Three MU students built a prototype of a cushion that a user could adjust.
When MU student Mike Delger was working on a prototype cushion modification that would help prevent pressure sores for wheelchair users, he ran into problems he didn’t expect.
Delger, along with fellow students Nicole Poythress and Elizabeth Claycamp, worked on the project last semester as part of their senior capstone class in biological engineering. The team tied theory and know-how from throughout the field into a practical device that monitors the air pressure inside a wheelchair cushion and allows the user to easily inflate or deflate it.

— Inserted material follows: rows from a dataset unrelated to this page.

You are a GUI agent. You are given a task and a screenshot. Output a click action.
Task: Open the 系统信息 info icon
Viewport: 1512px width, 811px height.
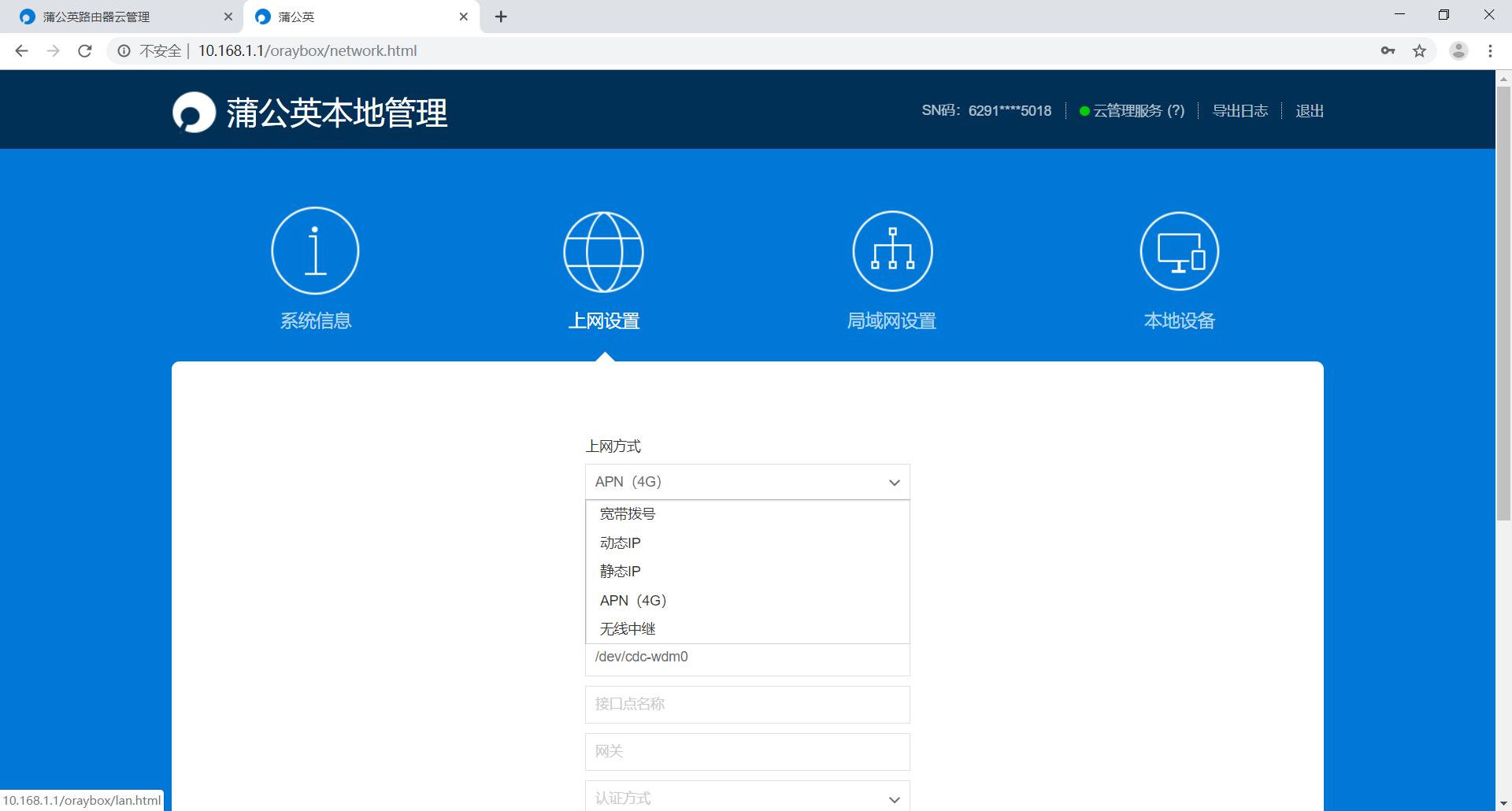coord(315,250)
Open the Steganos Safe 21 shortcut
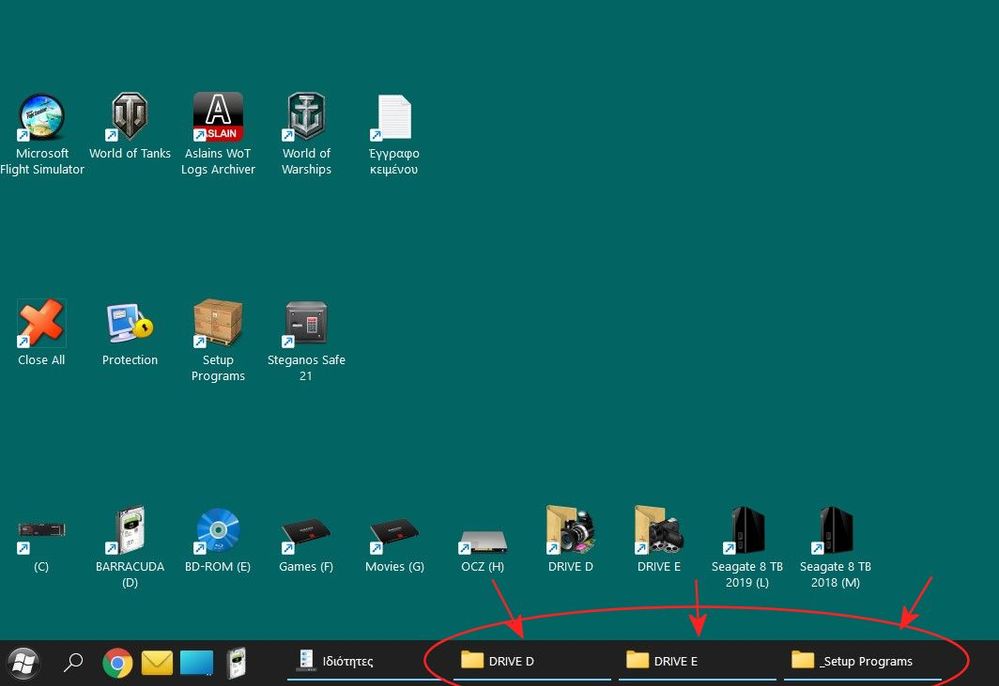This screenshot has width=999, height=686. (306, 320)
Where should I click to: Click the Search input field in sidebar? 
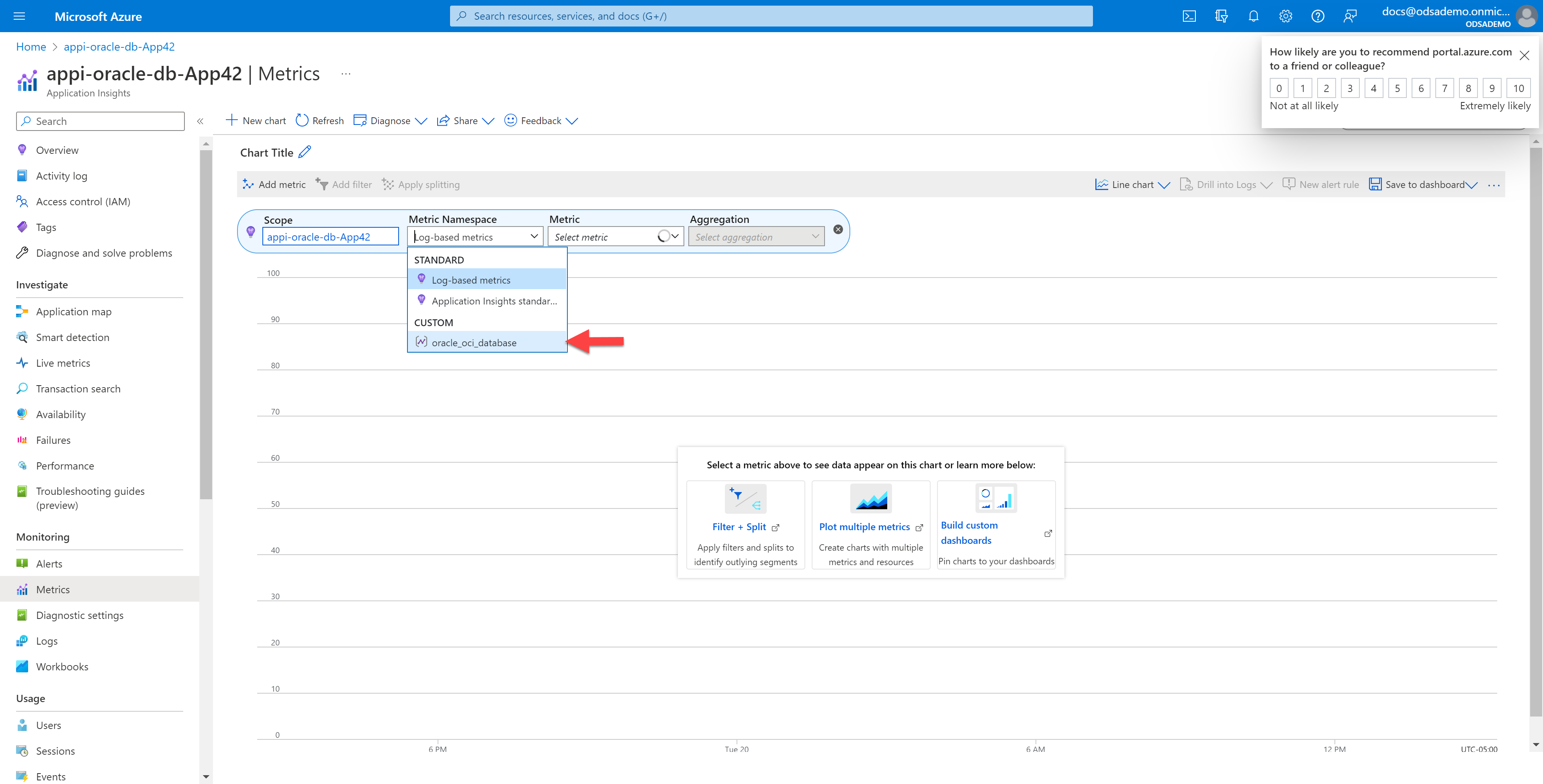100,121
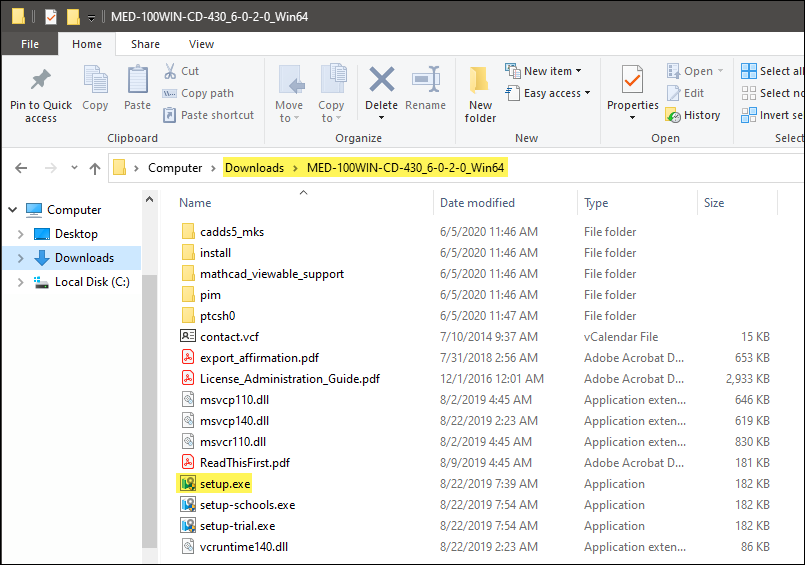Click the Cut scissors button

pyautogui.click(x=181, y=71)
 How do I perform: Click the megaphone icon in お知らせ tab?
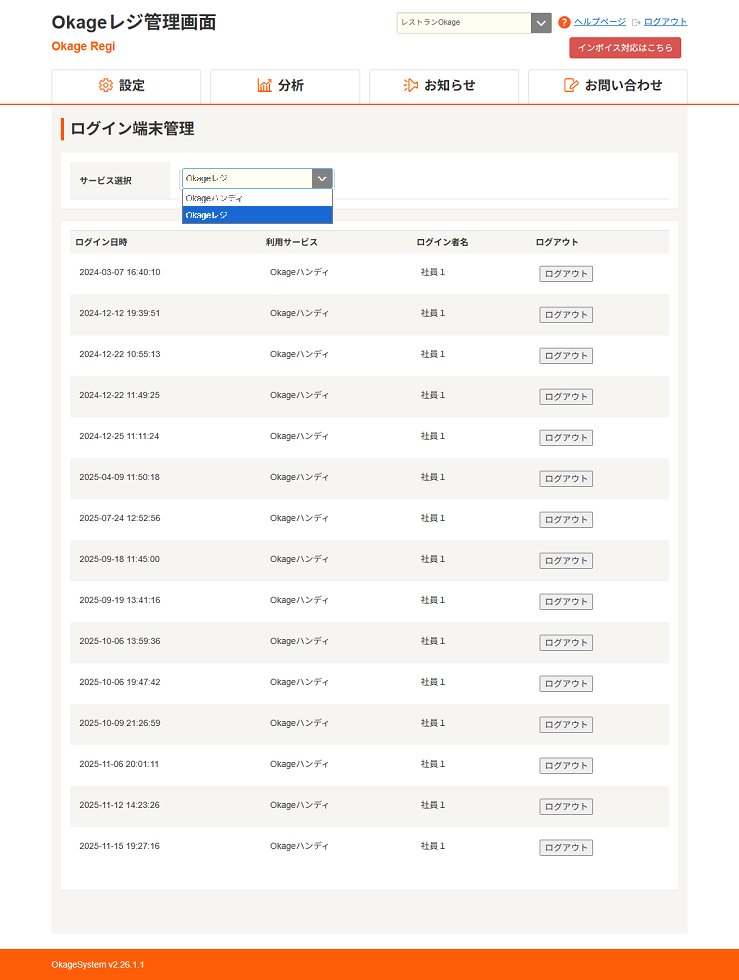pos(410,86)
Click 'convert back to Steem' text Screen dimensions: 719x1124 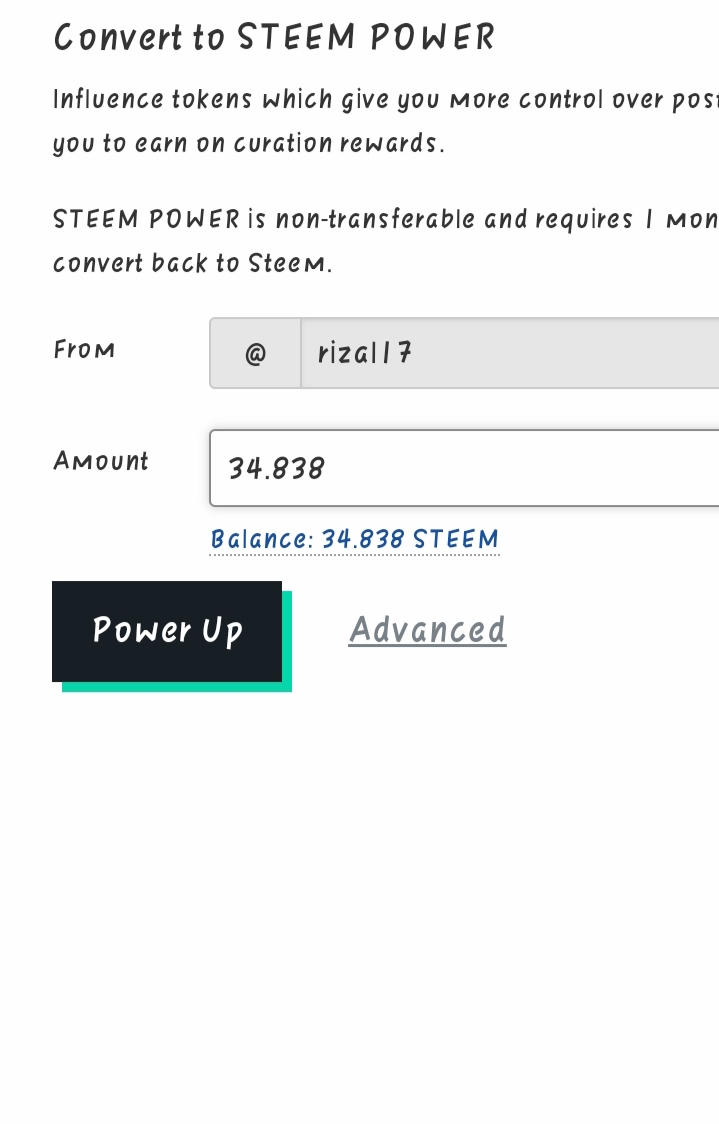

When people are sitting or lying down, soft tissue like skin and muscle is sandwiched between bone and the surface on which it’s resting. The resulting pressure causes discomfort, causing people to shift in their seats or roll over for relief. But if a person has limited sensation or is unable to move, these pain cues don’t work. The constant compression of the same areas reduces bloodflow, which then damages tissue and can result in a sore.
Even minor fluctuations in a cushion’s pressure can put a wheelchair user at risk of developing a sore. A very small loss of air in the cushion can put a person’s bottom on the metal seat instead of being supported above it, Delger said. He said that, ideally, there should be a half-inch of space, but there’s no accurate way of measuring it.
Brad Marsh with Services for Independent Living said gauging whether a cushion is properly inflated is an approximation. A hand is placed underneath the bottom of the user to make sure there’s no contact with the metal seat, and changes are made as necessary. It’s an embarrassing solution and has to be performed several times a day, he said.
“It’s a pretty crude method for adjusting a cushion,” Marsh said.
Marsh provided the idea for the team’s project, one of several he pitches to the capstone course each fall. Part of Services for Independent Living’s business is allowing people to try technologies that could keep them independent at home and in the workplace, Marsh said.
Steve Borgelt, an associate professor at MU who taught the course and served as the team’s adviser, said he solicits ideas from people in the private sector.
“It helps if students are working on a project that’s real,” Borgelt said.
Borgelt said that building a prototype wasn’t a requirement for the course and that most teams stuck to completing a design.
“Everything works on paper,” he said. “Few things work well in real life.”
That’s something Delger found out firsthand. He said that, aside from having to teach himself basic circuitry to work on the project, one of the hardest aspects of the job was tracking down materials for the device.
“We didn’t know where to get things,” Delger said. “You can’t just buy a low pressure gauge.” He said that as the project continued, he found that almost everything he needed was at the hardware store.
Delger said his team came up with two different designs for the prototype. In the device he ended up building, the user would read the pressure gauge and flip a switch to let air out of the cushion or fill it from a tank attached to the wheelchair. The other would have been automatic, with a computer chip monitoring and changing the pressure inside the cushion.
Marsh said that, while he provides the idea and need, he considers whatever the students develop to be their own intellectual property. There are ways to take a prototype to market as a student, he said. Delger, who plans to graduate in May, said that time constraints would make it difficult to continue work and develop the device into a viable commercial technology.